すなわち、短絡等により高圧電極12の絶縁抵抗が極端に低下した場合は、モニタ電源40から供給される電力が小さいので、過熱等の二次損傷を防止することができる。
一方、吸湿により高圧電極12が絶縁不良の場合は、モニタ電源40から供給される電圧が、高圧電極12の定格電圧の40%〜100%という従来に比べてかなり高い電圧であるので、高圧電極12の絶縁抵抗を誤差が少ない状態で的確に検出することができる。これにより、絶縁抵抗の低下の要因が吸湿によるものか否かがわかる。そして、集塵セット10の掃除等の無駄なメンテナンス工数が発生することを防止することができる。
また、この発明による電気集塵機1の電源装置20によれば、メイン電源30による電力の供給の停止後、高圧電極12にモニタ電源40で電力を供給したときの高圧電極12の電圧を検出し、この検出値を記憶手段に記憶し、次の検出値と比較するので、高圧電極12の絶縁不良が吸湿によるものか否かをより正確に判断することができる。
すなわち、吸湿によって高圧電極12に絶縁不良が発生するときの高圧電極12の絶縁抵抗は、高圧電極12、絶縁碍子18の汚れ具合、電気集塵機1の設置場所等の要因によって変動する。したがって、メイン電源30による電力の供給の停止後、高圧電極12にモニタ電源40で電力を供給したときの高圧電極12の電圧値(絶縁抵抗値)は、変動するのである。

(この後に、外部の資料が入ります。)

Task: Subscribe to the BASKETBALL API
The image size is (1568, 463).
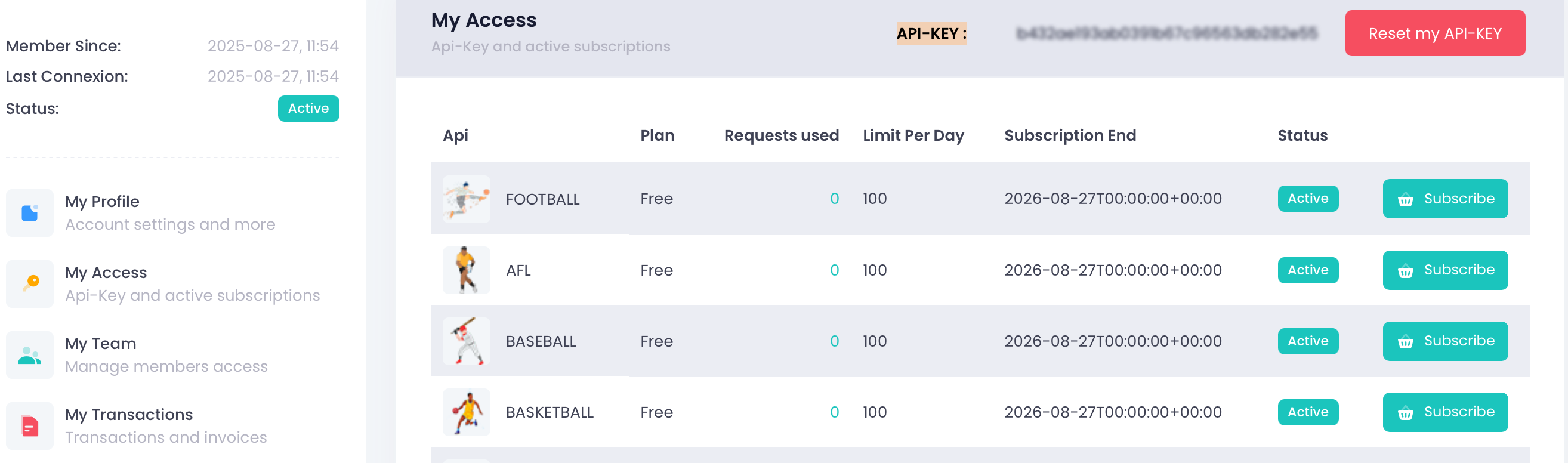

このように変動する高圧電極12の電圧値(絶縁抵抗値)を基準電圧(基準抵抗)として、所定時間経過後に、高圧電極12にモニタ電源40で電力を供給して電圧値(絶縁抵抗値)を検出し、この検出した電圧値(絶縁抵抗値)を基準電圧(基準抵抗)と比較するので、高圧電極12や絶縁碍子18の汚れ具合等にかかわらず、高圧電極12の絶縁不良が吸湿によるものか否かを的確に判断することができる。